### Task statement
From the material below, please set down exactly the lines starting with the one with "The image size is (813, 616)." and going on through the one with "Where should I click to: Toggle", without a single picture.

### Data supplied

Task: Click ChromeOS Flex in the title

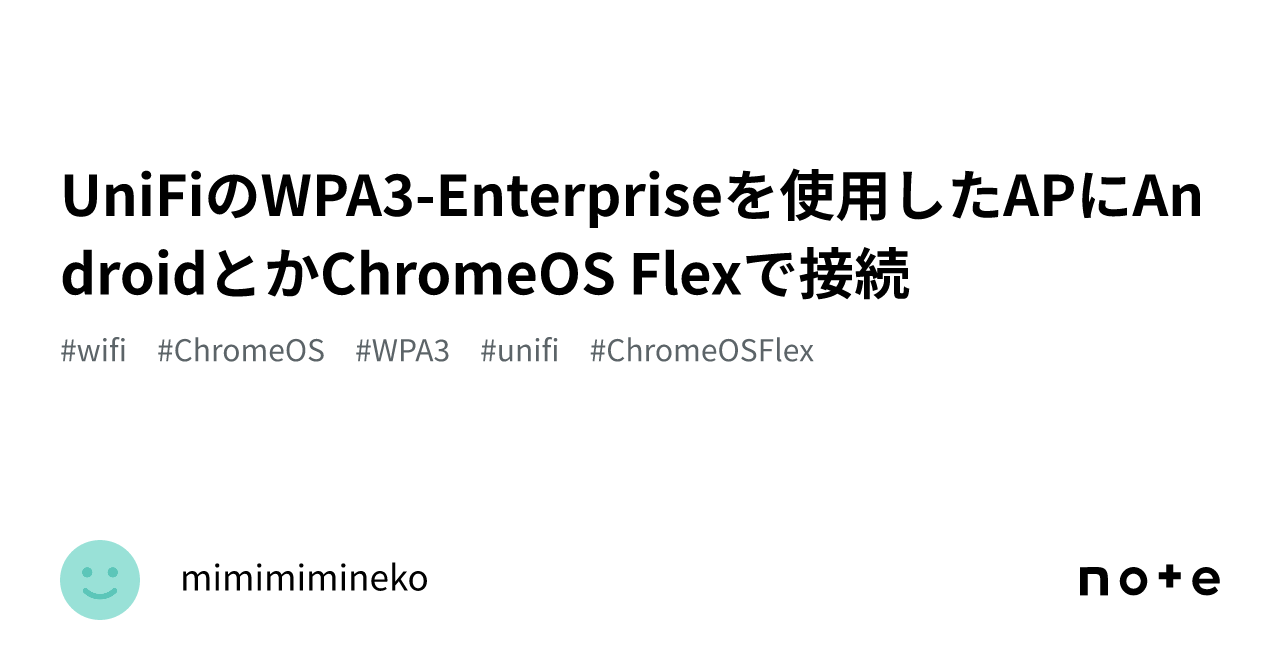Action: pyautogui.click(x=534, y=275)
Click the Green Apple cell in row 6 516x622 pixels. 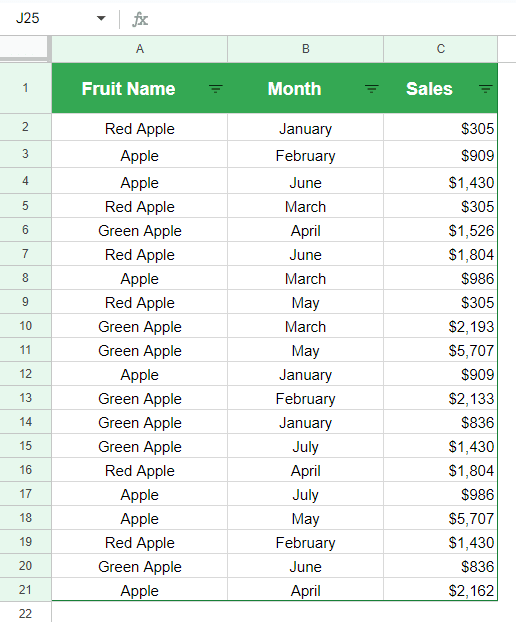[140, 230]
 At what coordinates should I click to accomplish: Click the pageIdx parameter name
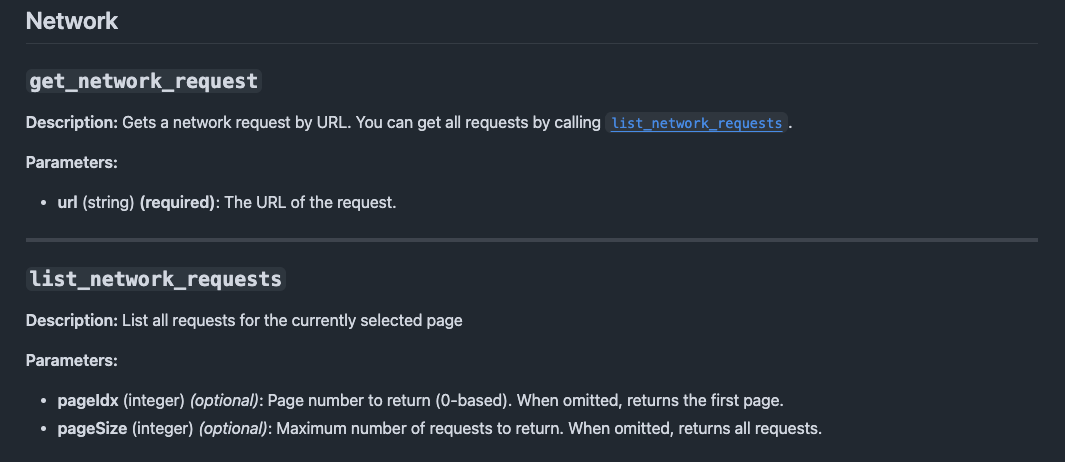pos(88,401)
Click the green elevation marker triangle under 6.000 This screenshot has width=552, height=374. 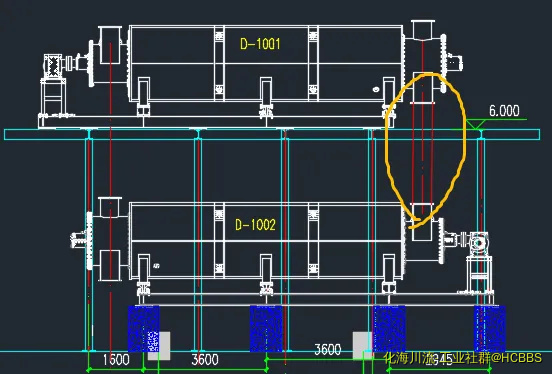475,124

--

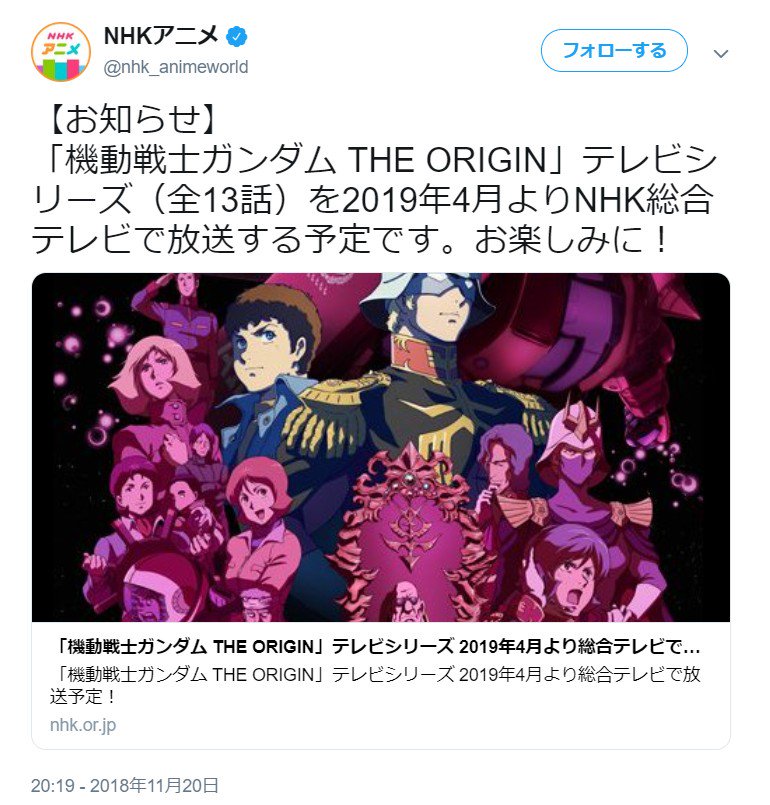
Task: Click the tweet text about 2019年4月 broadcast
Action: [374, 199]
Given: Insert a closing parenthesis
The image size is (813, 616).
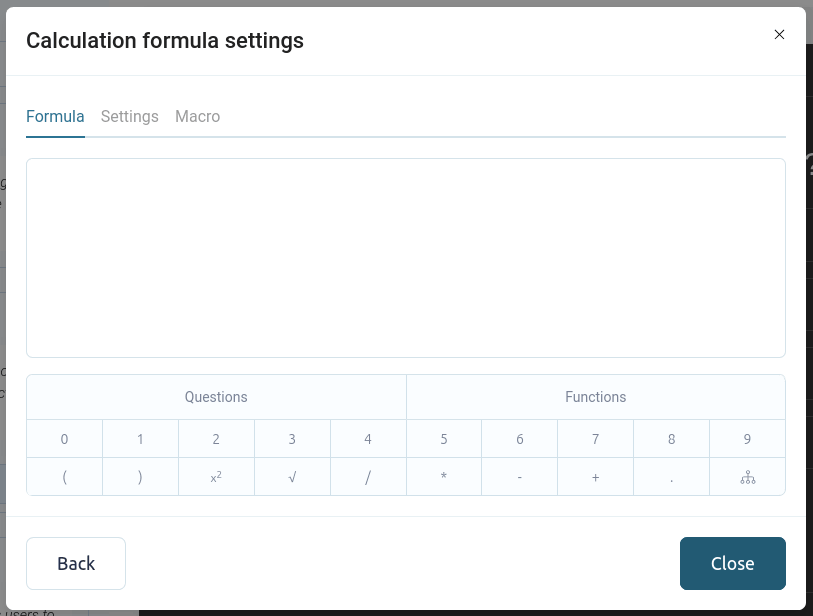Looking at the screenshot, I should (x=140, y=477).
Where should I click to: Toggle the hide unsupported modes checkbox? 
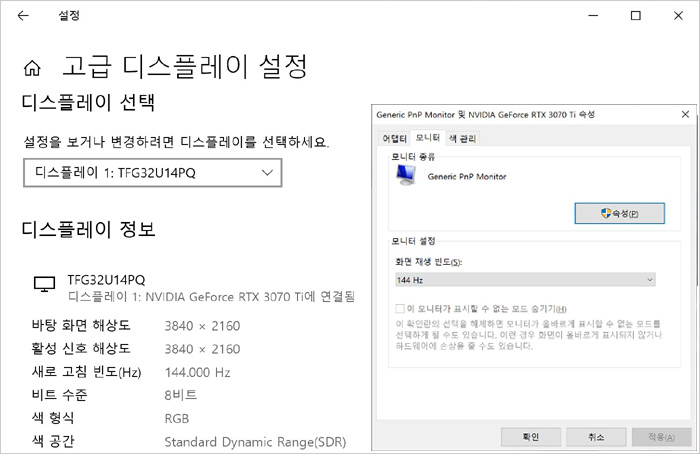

* * *

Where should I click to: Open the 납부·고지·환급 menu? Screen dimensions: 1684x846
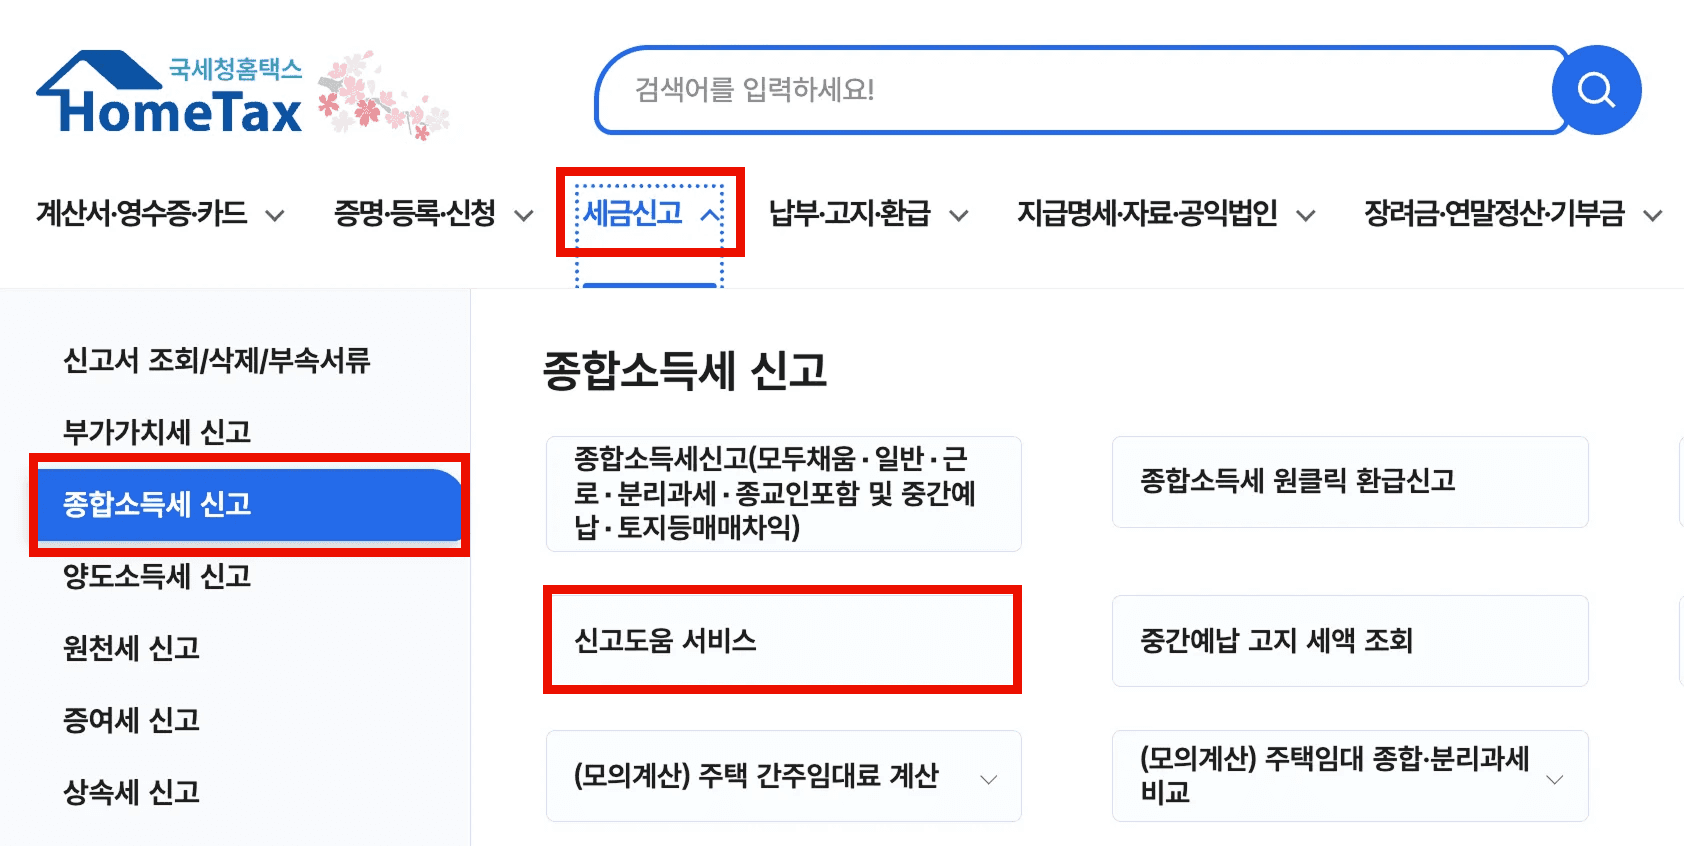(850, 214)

### Answer to this problem
The image size is (813, 616).
Looking at the screenshot, I should (x=140, y=477).
Where should I click to: Toggle the hide unsupported modes checkbox? 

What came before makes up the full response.